Publié le par Marc Escola

"Pas de justice, pas de littérature". Entretien avec Caroline Julliot, par Sarah Al-Matary

mis en ligne le 21 janvier 2022 sur laviedesidees.fr.

Les relations entre la littérature et le droit ont longtemps été considérées sous l’angle du droit d’auteur, de la représentation imaginaire de l’univers juridique, et des procès d’écrivains. La critique judiciaire, telle que la pratique Caroline Julliot, fait émerger une nouvelle vérité des textes en convoquant des créatures de fiction au tribunal.

La Vie des idées : Vos travaux rappellent les relations anciennes que la littérature entretient avec le droit. Quelle efficacité la chercheuse a-t-elle trouvé dans le dispositif du procès ?

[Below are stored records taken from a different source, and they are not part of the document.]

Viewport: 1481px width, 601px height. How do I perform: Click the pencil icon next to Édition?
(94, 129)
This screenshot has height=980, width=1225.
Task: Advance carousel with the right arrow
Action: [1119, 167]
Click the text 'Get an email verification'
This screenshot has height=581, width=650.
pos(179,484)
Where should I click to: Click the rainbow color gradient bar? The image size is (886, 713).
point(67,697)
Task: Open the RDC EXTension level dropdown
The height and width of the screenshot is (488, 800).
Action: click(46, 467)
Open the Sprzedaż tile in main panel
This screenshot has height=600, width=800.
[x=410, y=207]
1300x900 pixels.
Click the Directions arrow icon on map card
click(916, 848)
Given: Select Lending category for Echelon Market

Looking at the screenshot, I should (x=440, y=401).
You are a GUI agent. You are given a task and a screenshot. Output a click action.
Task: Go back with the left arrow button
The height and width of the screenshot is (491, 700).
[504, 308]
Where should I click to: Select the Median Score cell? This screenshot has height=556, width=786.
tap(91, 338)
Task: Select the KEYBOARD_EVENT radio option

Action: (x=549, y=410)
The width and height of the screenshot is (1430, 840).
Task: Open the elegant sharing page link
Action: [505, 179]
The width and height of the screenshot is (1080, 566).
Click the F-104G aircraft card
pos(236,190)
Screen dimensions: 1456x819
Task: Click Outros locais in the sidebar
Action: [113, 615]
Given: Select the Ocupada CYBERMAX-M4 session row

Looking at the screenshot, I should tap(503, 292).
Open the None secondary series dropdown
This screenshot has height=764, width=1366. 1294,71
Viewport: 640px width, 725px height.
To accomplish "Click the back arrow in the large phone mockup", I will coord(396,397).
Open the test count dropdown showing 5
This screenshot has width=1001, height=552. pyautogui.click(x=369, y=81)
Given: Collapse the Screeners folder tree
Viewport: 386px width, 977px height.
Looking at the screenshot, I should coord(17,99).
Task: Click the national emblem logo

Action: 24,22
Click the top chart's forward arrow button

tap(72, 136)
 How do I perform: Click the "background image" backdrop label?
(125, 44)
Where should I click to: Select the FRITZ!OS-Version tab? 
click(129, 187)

Caroline Julliot : Tout d’abord, une efficacité rhétorique et dramaturgique. La forme du procès, en tout cas celle que véhiculent les fictions, avec sa temporalité dense et resserrée, est à la fois dynamique et théâtrale : elle contient son lot d’affrontements, de rebondissements, son enjeu crucial (la vie de l’accusé), et place le langage au cœur de son dispositif. Pour le livre où j’imagine qu’est jugé celui qu’Alexandre Dumas a nommé, dans son roman, le comte de Monte-Cristo, la dynamique a été renforcée par le fait que j’ai dû faire comparaître le personnage devant plusieurs tribunaux différents – chacun se révélant impuissant à le juger de façon satisfaisante : je commence par lui offrir le procès qu’il réclamait à corps et à cris dans sa geôle du Château d’If, et juger ses actes à l’aune de la législation de l’époque, celle de la monarchie de Juillet ; mais, comme Monte-Cristo s’est arrangé pour effacer largement les traces de sa culpabilité, je me tourne alors vers un autre système d’évaluation – celui dont Monte-Cristo revendique qu’il est le mode de jugement humain qui se rapproche le plus de l’idéal de justice : la loi du talion, encore pratiquée dans certains systèmes coutumiers, notamment en Orient ; mais, à nouveau, je dois bien en venir à la conclusion que, malgré la simplicité apparente de son principe d’équivalence entre la faute et le châtiment (œil pour œil, dent pour dent), cette loi, comme celles du code pénal moderne, pose un grand nombre de problèmes d’interprétation, et ne permet pas de légitimer sa vengeance. Il me restait alors à m’adresser alors aux Juges suprêmes, les seuls a priori à même de prononcer une sentence définitive et absolue sur ce cas épineux : Dieu, d’abord (ou plutôt, Dieu tel qu’il est représenté au sein du roman de Dumas) ; mais, comme son verdict n’apparaît pas clairement – les personnages qui prétendent être son porte-parole, à commencer par Monte-Cristo lui-même, se révélant de peu de fiabilité – je fais une ultime tentative auprès de Dumas lui-même, Dieu de sa création, en essayant de déduire de l’analyse du texte le jugement qu’il porte sur son héros. Autant de chapitres différents qui, à chaque fois, rebattaient les cartes et ménageaient leur lot de surprises. […]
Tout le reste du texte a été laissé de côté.